Canada’s marijuana laws will be subject to provincial or territorial laws. For instance, some provinces have discussed making the legal age 19 years old instead of 18.

“Canada is setting a strong example for how to end marijuana prohibition at the national level and replace it with a system of regulated production and sales that is largely governed at the local level,” stated Steve Hawkins, executive director of the MPP. “The Canadian model is rather similar to what many envision for the U.S., and in many ways it mirrors what is happening here, as states have taken the lead in regulating commercial cannabis activity.
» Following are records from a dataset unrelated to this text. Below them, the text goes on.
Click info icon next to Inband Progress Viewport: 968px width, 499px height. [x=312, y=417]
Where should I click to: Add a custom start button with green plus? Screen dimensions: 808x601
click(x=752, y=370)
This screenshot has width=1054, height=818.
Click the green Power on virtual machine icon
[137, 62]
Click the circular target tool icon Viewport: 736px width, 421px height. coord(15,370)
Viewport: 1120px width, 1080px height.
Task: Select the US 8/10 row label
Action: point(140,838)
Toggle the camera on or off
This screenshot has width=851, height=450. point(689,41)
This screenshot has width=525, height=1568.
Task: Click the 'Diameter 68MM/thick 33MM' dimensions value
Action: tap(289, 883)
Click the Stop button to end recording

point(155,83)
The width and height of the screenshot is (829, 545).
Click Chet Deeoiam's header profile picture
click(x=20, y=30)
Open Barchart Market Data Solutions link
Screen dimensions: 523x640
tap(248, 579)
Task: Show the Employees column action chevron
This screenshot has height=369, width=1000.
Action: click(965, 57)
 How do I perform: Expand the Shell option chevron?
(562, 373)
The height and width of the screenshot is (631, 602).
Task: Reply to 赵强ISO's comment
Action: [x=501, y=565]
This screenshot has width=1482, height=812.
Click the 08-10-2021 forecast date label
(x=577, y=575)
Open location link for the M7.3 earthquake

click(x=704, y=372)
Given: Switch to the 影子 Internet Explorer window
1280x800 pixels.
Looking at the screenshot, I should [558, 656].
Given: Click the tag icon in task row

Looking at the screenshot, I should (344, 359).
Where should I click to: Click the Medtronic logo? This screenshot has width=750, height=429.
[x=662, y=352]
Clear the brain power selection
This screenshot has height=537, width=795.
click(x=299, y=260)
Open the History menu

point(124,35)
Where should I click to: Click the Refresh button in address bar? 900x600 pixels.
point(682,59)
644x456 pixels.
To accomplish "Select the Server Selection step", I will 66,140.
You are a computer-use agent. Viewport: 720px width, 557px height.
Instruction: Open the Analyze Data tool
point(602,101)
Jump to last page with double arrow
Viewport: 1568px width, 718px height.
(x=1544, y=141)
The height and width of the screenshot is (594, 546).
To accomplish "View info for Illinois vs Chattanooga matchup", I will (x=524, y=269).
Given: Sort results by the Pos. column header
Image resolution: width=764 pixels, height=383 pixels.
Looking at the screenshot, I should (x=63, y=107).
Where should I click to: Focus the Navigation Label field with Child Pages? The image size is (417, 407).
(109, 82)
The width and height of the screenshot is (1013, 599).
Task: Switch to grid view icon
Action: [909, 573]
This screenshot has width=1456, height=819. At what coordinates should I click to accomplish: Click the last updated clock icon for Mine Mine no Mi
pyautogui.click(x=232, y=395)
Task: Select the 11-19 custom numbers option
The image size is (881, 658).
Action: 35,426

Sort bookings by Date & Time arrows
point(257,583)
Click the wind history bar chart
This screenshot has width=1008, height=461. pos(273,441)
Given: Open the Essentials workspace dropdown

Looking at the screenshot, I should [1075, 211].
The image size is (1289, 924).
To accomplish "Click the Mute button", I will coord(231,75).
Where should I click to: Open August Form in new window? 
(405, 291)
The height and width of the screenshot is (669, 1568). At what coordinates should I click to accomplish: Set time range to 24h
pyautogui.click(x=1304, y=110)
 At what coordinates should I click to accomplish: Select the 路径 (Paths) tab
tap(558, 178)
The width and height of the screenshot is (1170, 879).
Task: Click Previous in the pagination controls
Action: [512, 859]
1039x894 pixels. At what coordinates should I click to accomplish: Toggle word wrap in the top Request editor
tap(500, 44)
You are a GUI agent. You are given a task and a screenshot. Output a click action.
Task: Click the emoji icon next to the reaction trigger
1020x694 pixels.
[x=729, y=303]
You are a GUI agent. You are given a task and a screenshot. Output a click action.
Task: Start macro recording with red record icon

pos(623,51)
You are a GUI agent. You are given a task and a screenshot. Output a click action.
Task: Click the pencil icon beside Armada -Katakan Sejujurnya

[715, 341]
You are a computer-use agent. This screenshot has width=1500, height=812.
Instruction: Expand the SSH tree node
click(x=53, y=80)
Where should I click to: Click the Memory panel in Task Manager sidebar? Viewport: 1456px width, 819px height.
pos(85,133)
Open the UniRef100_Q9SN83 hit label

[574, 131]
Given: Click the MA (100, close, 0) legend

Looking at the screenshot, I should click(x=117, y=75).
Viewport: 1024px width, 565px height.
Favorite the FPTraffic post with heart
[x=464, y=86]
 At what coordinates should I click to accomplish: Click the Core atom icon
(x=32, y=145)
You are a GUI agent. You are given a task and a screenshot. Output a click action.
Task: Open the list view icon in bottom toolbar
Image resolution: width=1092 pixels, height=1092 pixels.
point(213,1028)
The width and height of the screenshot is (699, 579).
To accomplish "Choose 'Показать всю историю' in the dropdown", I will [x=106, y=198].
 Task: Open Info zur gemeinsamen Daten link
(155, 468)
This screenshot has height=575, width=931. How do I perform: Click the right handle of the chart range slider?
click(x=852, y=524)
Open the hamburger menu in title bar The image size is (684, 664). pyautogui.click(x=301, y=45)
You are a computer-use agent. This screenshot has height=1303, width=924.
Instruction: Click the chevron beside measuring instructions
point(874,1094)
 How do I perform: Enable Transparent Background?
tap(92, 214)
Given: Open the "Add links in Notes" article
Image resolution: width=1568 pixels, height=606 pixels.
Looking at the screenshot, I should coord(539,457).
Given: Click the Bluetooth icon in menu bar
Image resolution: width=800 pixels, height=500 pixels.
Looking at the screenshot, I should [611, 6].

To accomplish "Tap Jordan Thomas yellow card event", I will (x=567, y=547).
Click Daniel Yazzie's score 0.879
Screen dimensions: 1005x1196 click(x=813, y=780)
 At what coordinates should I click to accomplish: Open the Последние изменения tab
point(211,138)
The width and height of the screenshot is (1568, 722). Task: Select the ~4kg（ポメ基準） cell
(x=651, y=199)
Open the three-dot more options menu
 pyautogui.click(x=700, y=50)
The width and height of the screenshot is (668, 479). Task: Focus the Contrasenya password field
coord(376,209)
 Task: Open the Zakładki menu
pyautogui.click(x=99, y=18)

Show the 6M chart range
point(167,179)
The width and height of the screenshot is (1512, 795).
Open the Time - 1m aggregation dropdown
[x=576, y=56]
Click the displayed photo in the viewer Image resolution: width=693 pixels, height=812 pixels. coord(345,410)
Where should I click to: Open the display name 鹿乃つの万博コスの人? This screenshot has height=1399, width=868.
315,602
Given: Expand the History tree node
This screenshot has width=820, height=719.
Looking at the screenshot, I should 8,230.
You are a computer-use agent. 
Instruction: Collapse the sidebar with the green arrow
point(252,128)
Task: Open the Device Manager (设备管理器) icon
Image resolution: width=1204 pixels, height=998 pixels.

The big difference—and it is a critical difference—is the blessing provincial governments have received from their federal government. It is time for Congress to step up and take similar action to harmonize our nation’s state and federal marijuana policies.”

Canada is just the second country and the first G7 nation to legalize marijuana for adults at the national level. The first was Uruguay, where legislation was signed into law in December 2013 and a limited number of pharmacies began selling marijuana to adults in July 2017. Nine U.S. states, the District of Columbia, and one U.S. territory, the Northern Mariana Islands, have enacted laws making marijuana legal for adults 21 and older. Eight of those states and the Northern Marianas have also established systems for regulating commercial cultivation and sales.